The run from swim exit to T1 was long, about 500 meters.  This makes for an interesting dynamic because it causes your heart rate to be sky high at the beginning of the bike.  My goal for the bike leg was sub-2:15.  Bike training has been great this year.  I’ve been training Tuesday and Thursday morning with a group of friends aka “The Warpathers”.  The consistency this has brought to training has been great, not to mention all the fun we have!  The bike went as planned, and I hit my goal watts on my power meter.   The only downside was I spent almost the entire ride biking by myself.  I did pass a few guys but never reached the pack in front of me.  All the racers did get the kitchen sink thrown at us with a mix of rain, wind, and hot weather.  We even had the occasional two foot iguana on course to dodge around!  I finished the bike in 2:12:06 about 3 minutes under goal pace.
My plan for the run was to start conservative and then finish strong.  I knew it was going to be a tough run course and thought a lot of people would be blowing up on the second of two loops.  By starting conservative I hoped to be chasing those unfortunate souls down.  The goal was to run sub 1:20.  Well lets just say by mile one I was adjusting that goal from 1:20 to 1:30.  Straight away on the run I was having problems with cramping and by mile 3 my entire quad had locked up!  Just as I was grabbing my quad and groining in pain the medical truck drives up and asks if I need a lift?  My answer was, “Hell No” and I forced myself to get back to running.  I had to put aside my pride and desire to run people down and just focus on putting one foot in front of the other.  I did manage to negative split my run although I was about a minute per mile off goal pace finishing with a 1:29:28.
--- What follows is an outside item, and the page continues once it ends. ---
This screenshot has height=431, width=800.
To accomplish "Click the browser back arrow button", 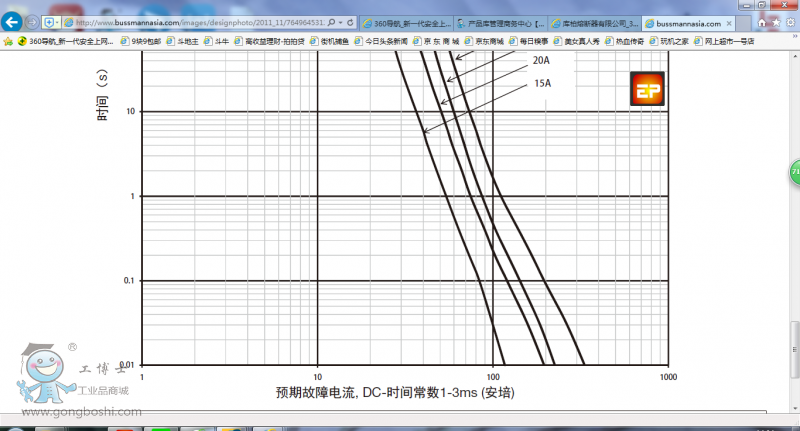I will 13,22.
Overall I’m pleased with my race.  It was the first race of the season and I PR’d my 70.3 time finishing with a 4:13:29 and finished as the 26th Male Pro.  I learned a ton, know what I need to work on, and am hungry for my next race.  I’ve set the next challenge and have adjusted my plan to achieve it.  Galveston 70.3 coming up on April 7th and I need to get my run put together!
Post race I got to kick back, relax, and enjoy some great Puerto Rican culture.  I’ve got to thank my travel companions Robbie Wade and Carlos Miranda for putting up with me for 4 days.  They both had outstanding races and are on their way to triathlon glory this year!
Thanks for reading and keep Tri-ing!